First off, according to the results, we can see that its been a very good year for the Consumer side of the business.
Here is the official word from Disney about their Consumer Products Section:
Consumer Products revenues for the quarter increased 22% to $1.4 billion and segment operating income increased 46% to $626 million. Higher operating income was due to increases at our Merchandise Licensing and Retail businesses.
The increase in operating income at Merchandise Licensing was due to the performance of merchandise based on Frozen and, to a lesser extent, Disney Channel properties, Mickey and Minnie, Spider-Man and Avengers.
At our Retail business, higher operating income for the quarter was due to comparable store sales growth and higher online sales in all regions driven by sales of Frozen merchandise.
From this, we can see that in general, its been a very good year for Disney’s Merchandise division, with Frozen Fever in full swing and the added benefit of the Marvel universe, Disney have done very well.
With regards to Disney Infinity, here are the official details about their Interactive Division:
Interactive revenues for the quarter decreased by $19 million to $384 million and segment operating income increased by $20 million to $75 million. Improved operating results were due to an increase at our mobile games business driven by the success of Tsum Tsum and Frozen Free Fall as well as lower product development costs due to fewer titles in development.

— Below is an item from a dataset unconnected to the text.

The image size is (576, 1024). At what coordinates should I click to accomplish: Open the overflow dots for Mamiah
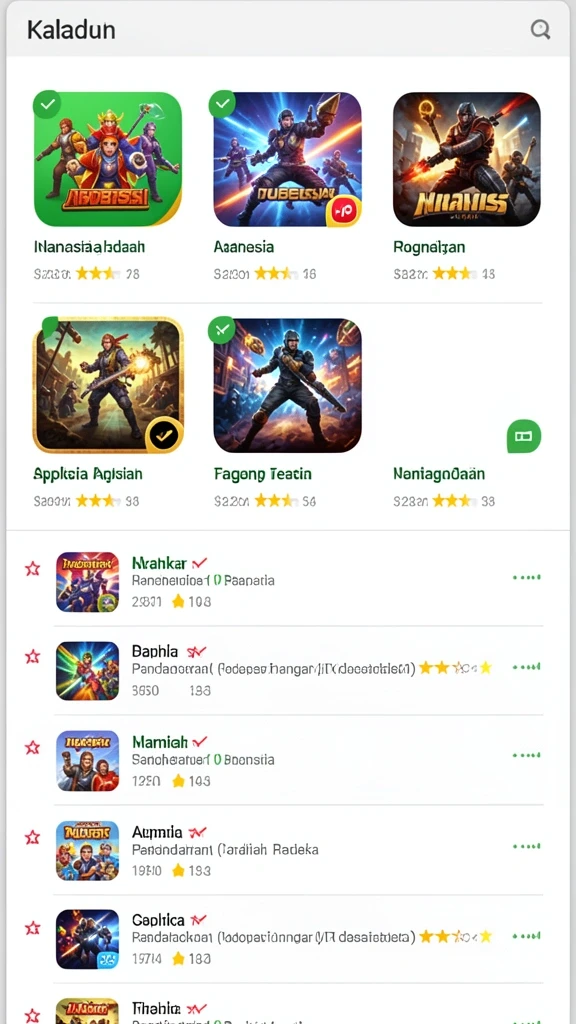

This increase was partially offset by lower results at our console games business reflecting higher per unit costs driven by the mix of Disney Infinity products sold, lower unit sales and higher marketing costs. The decrease in unit sales was driven by lower sales of Infinity accessories and catalog titles, partially offset by higher sales of Infinity starter packs.
Going off of this information, we can see that Disney Infinity 2.0 had a increase in sales of Starter Packs (which makes sense with having 2 different versions this year), but it had sold less accessories, which Power Discs and Figures would count as, since the “accessories” like the albums are sold by another company, PDP. Disney has had to spend more money on advertising due to the increase competition from Skylanders and Nintendo’s Amiibo. Disney has shown there is potential to grow Infinity further, if they can get the attachment rate higher from those with the Starter Pack to purchase more accessories. This could have been a direct response of fans not having as many play sets or having a reduced number of Disney themed characters. However its worth noting that Infinity 2.0 would still be considered a huge success when comparing the Interactive division to a few years ago when they made huge loses. And overall, the Interactive division has made a profit but compared to other areas within the company as a whole, it is hard to work out the exact sales data with regards to Infinity.
Overall, Disney reported that its total revenue rose 9% in the quarter to $13.39 billion and net income grew 19% to $2.18 billion.